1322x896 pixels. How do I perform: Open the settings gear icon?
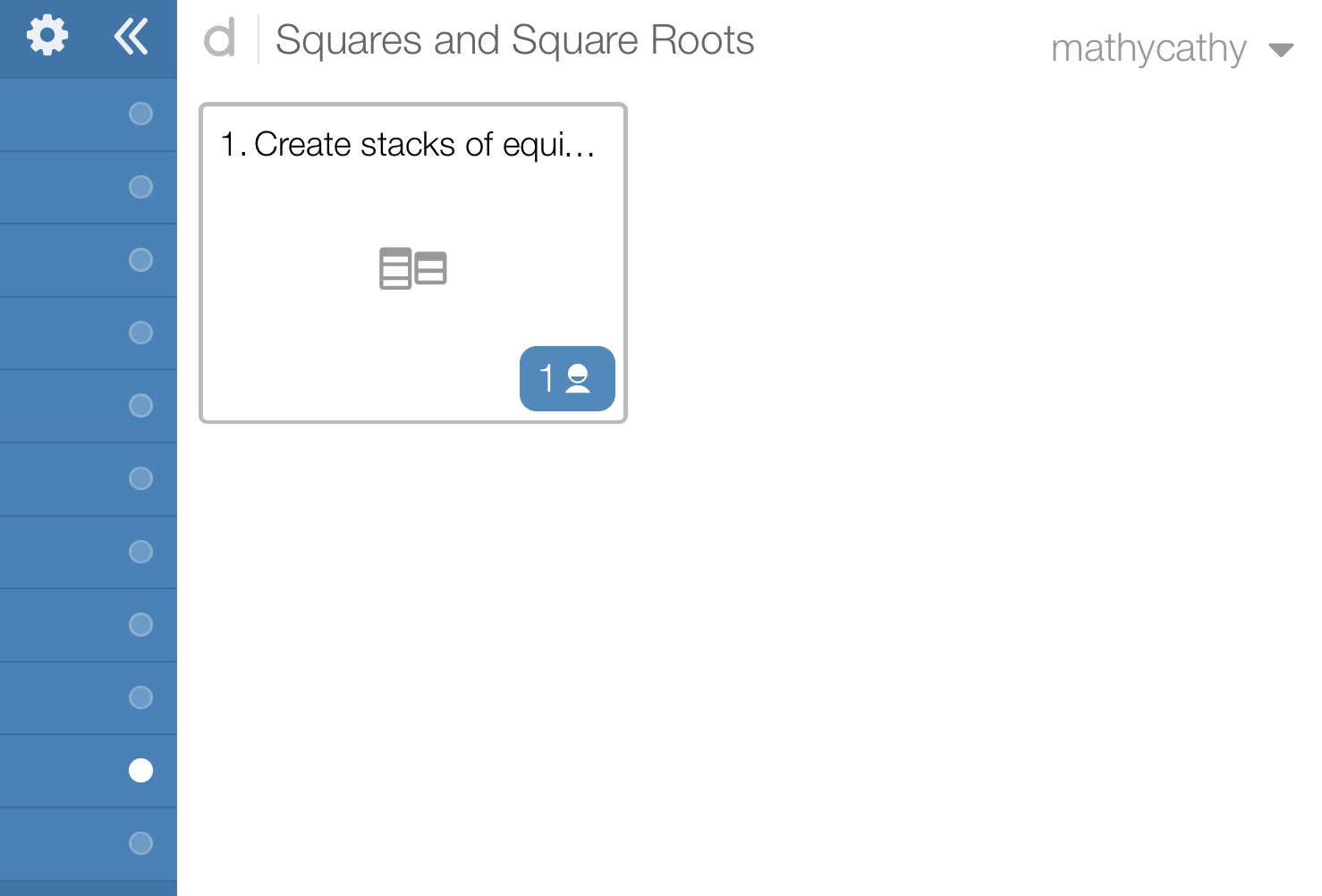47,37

☆ ☆ ☆ ☆

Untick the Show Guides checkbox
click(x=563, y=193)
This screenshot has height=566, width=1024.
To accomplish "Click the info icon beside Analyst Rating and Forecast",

☆ ☆ ☆ ☆

Begin at the line that has "This screenshot has height=566, width=1024." and stop after the one that has "the info icon". Write those records out again, swapping "Analyst Rating" for "Analyst Score" and changing nothing else.

_Solution_
This screenshot has height=566, width=1024.
To accomplish "Click the info icon beside Analyst Score and Forecast",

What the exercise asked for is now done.